_Raw records_
━━━━━━━━━━
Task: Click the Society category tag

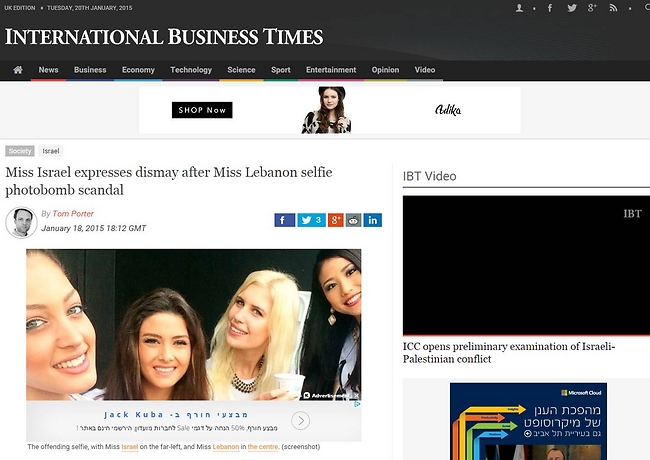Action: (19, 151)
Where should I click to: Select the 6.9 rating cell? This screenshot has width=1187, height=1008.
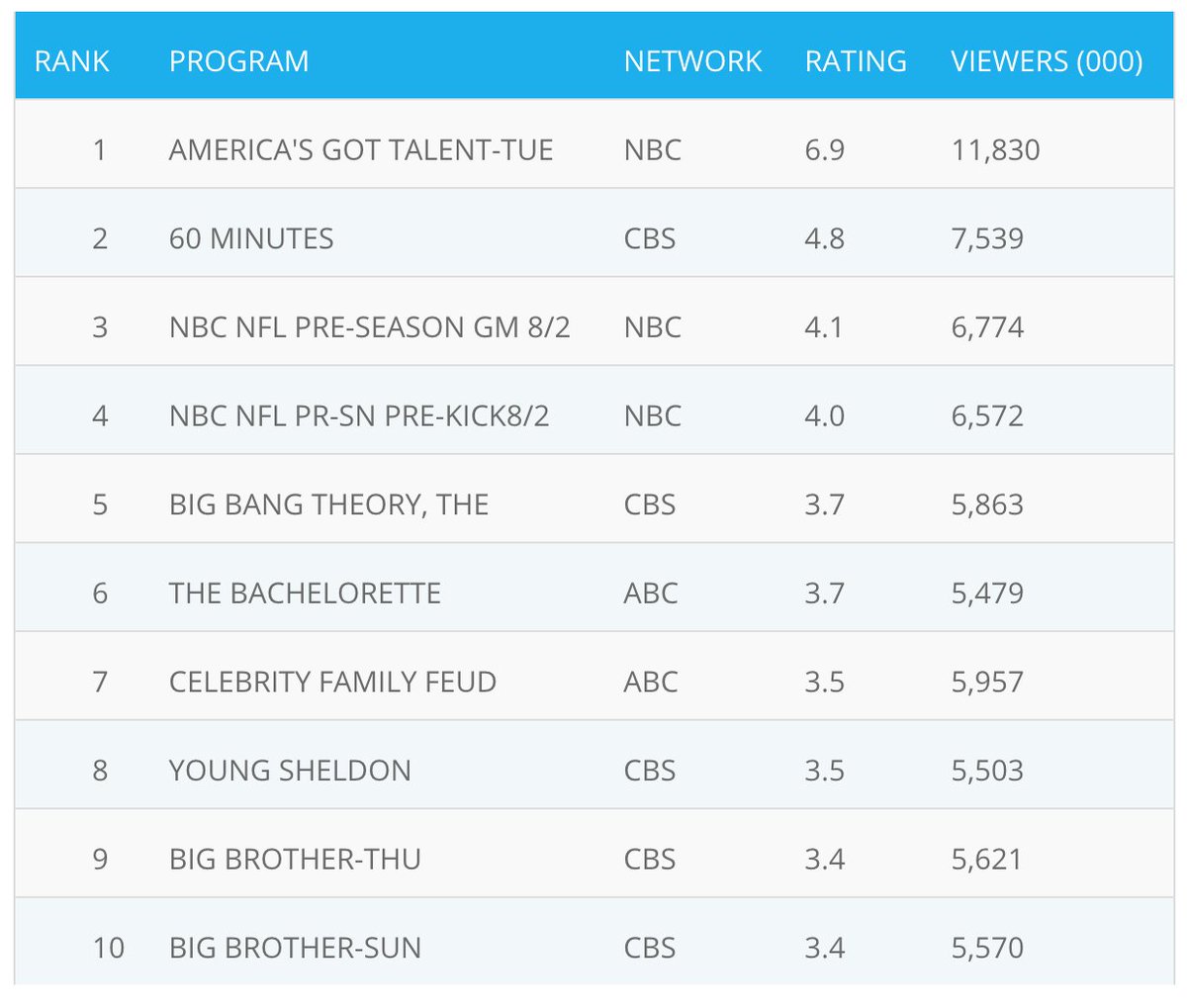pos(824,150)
━━━━━━━━━━
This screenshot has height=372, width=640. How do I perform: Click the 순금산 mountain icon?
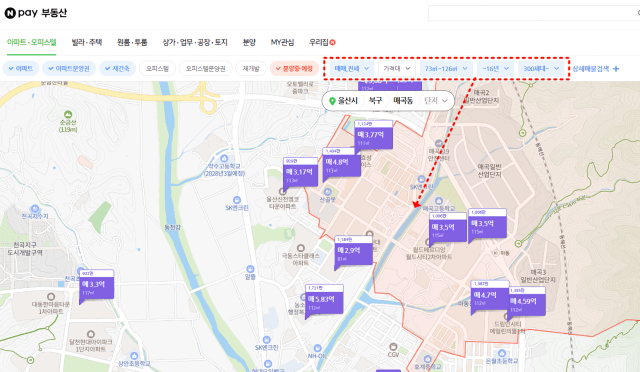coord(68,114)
━━━━━━━━━━
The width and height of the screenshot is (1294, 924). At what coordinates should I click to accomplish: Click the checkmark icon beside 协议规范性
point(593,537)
━━━━━━━━━━
_Stated task_
Reproduce the records from the line containing "This screenshot has height=372, width=640." through the line containing "coord(68,114)", both included, omitting the pictures.

_Completed exercise_
This screenshot has height=372, width=640. How do I perform: Click the 순금산 mountain icon?
coord(68,114)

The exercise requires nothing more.